- **Exercise**
Answer these questions using the prediction notebook below, giving each answer on its own line with the matching number:
1. What value is assigned to CTC_DEPTH?
2. Which directory path is active (not commented out) for reading the audio file?
3. What shape is printed for predicted_ids?

# Prediction

In [1]:
SAMPLE = 2  # pick sample from the dev set

# match entity label to the ctc table
import os
import sympy

import torch
from transformers import Wav2Vec2ForCTC, Wav2Vec2Processor
from datasets import load_dataset
import soundfile as sf

CTC_DEPTH = 3  # size of the ctc matrix considered for search
NPATHS = 10 # number of longest paths on the bigram graph

model = Wav2Vec2ForCTC.from_pretrained("facebook/wav2vec2-base-960h")
tokenizer = Wav2Vec2Processor.from_pretrained("facebook/wav2vec2-base-960h")


# path = "../data/dev/"
path = "../data/gtts/dev/"


file = str(SAMPLE) + '.wav'
speech, samplerate = sf.read(path+file)
i = int(file.split('.')[0]) - 1

input_values = tokenizer(speech, return_tensors="pt", padding="longest").input_values
logits = model(input_values).logits

# find where s_tokens appear in the table
ctc_table = torch.topk(logits, k=CTC_DEPTH, dim=-1)
predicted_ids = ctc_table.indices[0]
# predicted_ids = torch.argmax(logits, dim=-1).indices

# print(predicted_ids)
print(predicted_ids.shape)

# greedy decoding
transcription = tokenizer.batch_decode(torch.argmax(logits, dim=-1))[0].lower()
print(transcription)

Some weights of Wav2Vec2ForCTC were not initialized from the model checkpoint at facebook/wav2vec2-base-960h and are newly initialized: ['wav2vec2.masked_spec_embed']
You should probably TRAIN this model on a down-stream task to be able to use it for predictions and inference.
It is strongly recommended to pass the ``sampling_rate`` argument to this function.Failing to do so can result in silent errors that might be hard to debug.


torch.Size([318, 3])
what is a film directed by weepcavon carolls feld


In [2]:
import numpy as np

predictions = np.transpose(np.array(predicted_ids))
indices = predictions.flatten()
# 
logits = ctc_table.values[0]
predictions_logits = np.transpose(logits.detach().numpy())
indices_logits = predictions_logits.flatten()

# print(logits)
# probs[logits < 0] = 0  # drop negative logits
probs = torch.nn.functional.softmax(logits, dim = 1)
# probs[probs < 2.e-07] = 0  # drop negative logits
# print(probs)
prediction_probs = np.transpose(probs.detach().numpy())
indices_probs = prediction_probs.flatten()

- **Data excerpts**
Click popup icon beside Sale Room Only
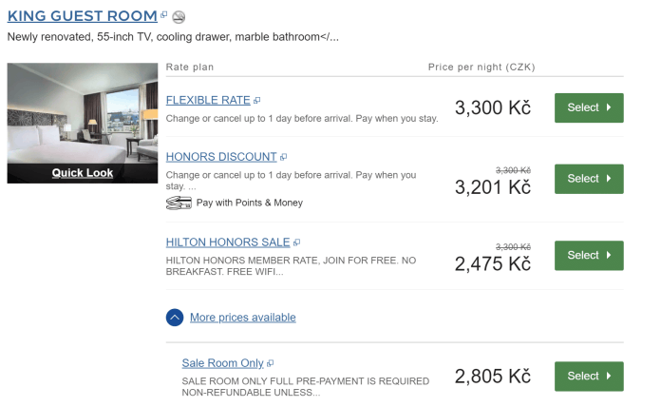 click(x=271, y=363)
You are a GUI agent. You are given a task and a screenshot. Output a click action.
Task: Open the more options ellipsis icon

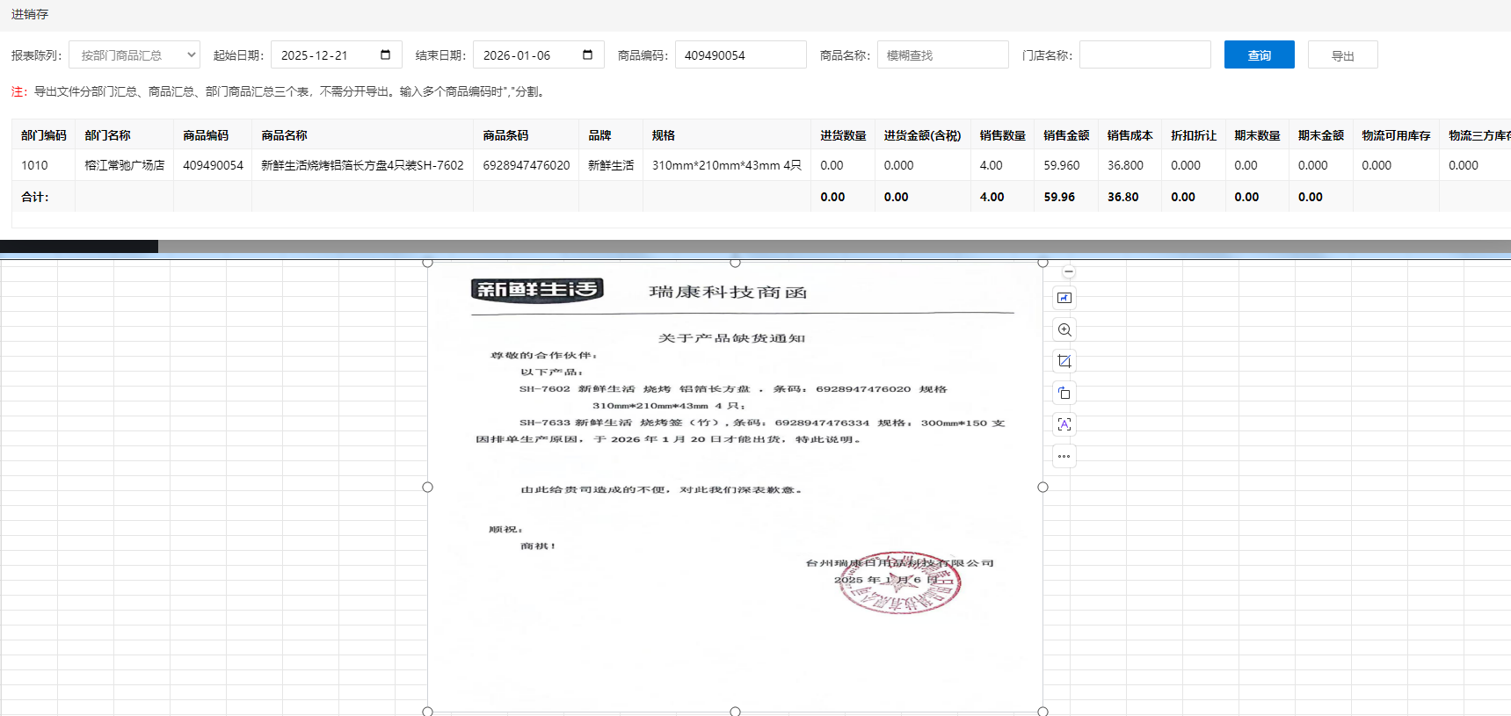point(1064,456)
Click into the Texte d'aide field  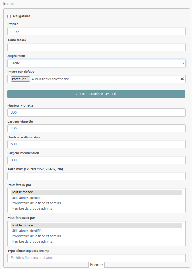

- **Written response**
1. 3
2. "../data/gtts/dev/"
3. torch.Size([318, 3])